In fact, McCarthy didn't even think his defense played that poorly early on, as the Jets' first touchdown came after Rodgers and center Corey Linsley botched the exchange on the first snap of the game and the Jets recovered at the Green Bay 16-yard line. The defense even had the Jets facing third-and-11 after the turnover but allowed quarterback Geno Smith to pick up the first down with a 13-yard completion.
"If you look at the first couple of series, we had some plays we definitely won on," said McCarthy, whose team now faces a three-game stretch against NFC North opponents, starting with a game at Detroit next Sunday. "I just thought our defense, we didn't probably start as fast as you like, but I thought as the game went on they got stronger. I think you have to give the Jets credit for the plays they made early, and our guys stayed after it. I felt from the second quarter on, they were in control of the game."
The Packers certainly controlled two things they struggled with against the Seahawks. After missing an alarming 18 tackles against the Seahawks, the Packers were charged with only three tackles by unofficial count on Sunday.

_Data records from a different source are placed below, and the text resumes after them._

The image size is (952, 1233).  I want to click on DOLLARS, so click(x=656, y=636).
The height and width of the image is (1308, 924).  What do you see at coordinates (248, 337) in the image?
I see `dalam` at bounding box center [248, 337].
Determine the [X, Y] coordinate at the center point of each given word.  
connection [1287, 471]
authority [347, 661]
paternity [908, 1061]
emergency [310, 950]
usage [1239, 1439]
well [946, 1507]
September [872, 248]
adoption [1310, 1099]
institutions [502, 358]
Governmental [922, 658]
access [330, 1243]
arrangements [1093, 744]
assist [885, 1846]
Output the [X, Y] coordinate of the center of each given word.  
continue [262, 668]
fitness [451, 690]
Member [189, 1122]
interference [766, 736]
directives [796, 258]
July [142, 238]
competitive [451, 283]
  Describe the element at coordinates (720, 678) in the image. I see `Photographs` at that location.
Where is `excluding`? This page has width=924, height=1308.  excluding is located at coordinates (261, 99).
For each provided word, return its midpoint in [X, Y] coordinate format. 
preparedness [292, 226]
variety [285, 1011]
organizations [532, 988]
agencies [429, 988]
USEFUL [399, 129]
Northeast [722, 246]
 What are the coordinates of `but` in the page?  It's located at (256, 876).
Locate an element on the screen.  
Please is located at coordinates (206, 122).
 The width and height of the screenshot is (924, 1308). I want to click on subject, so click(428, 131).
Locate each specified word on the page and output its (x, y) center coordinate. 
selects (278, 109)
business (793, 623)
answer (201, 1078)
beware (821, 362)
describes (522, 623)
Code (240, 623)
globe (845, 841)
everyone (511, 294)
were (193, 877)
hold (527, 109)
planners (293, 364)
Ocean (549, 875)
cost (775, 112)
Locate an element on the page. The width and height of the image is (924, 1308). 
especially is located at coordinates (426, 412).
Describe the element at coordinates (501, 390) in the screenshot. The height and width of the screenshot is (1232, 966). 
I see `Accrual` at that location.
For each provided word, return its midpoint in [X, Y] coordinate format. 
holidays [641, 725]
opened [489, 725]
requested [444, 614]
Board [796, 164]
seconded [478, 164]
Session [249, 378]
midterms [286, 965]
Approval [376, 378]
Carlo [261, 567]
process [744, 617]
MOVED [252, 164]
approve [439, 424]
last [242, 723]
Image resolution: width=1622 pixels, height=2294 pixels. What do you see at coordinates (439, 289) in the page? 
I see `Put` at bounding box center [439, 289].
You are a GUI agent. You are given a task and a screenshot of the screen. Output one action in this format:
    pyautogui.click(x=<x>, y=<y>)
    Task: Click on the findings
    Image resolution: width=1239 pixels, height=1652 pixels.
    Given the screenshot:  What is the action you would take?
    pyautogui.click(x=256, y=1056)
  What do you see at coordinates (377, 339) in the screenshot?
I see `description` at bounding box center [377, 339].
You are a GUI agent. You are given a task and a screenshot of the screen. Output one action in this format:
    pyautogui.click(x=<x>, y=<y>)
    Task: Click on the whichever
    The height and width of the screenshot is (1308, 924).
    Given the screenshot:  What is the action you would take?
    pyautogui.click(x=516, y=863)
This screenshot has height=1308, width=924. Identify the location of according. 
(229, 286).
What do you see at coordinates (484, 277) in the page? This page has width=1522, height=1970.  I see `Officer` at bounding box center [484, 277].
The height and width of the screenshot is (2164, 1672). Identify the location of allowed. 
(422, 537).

"We made a tremendous improvement. We cut it by more than 50 percent," Capers said of the missed tackles. "I think we're heading in the right direction there. I thought the mental aspect of the game in terms of mental errors and missed tackles, we were improved."
And, after allowing the Seahawks to run for 207 yards - and after the Jets ran for 212 yards in their season-opening victory over Oakland - the Packers held Jets running backs Chris Ivory and Chris Johnson to a combined 25 carries for 64 yards (2.6-yard average). The Jets finished with 37 carries for 146 yards (3.9-yard average) but that number included a 39-yard gain on a read-option play that set up the Jets' second touchdown.
"Coming out of the Seattle game, we talked a lot about how we had to improve stopping the run," Capers said. "When you look at the statistics with Ivory and Johnson, they're really what you want collectively."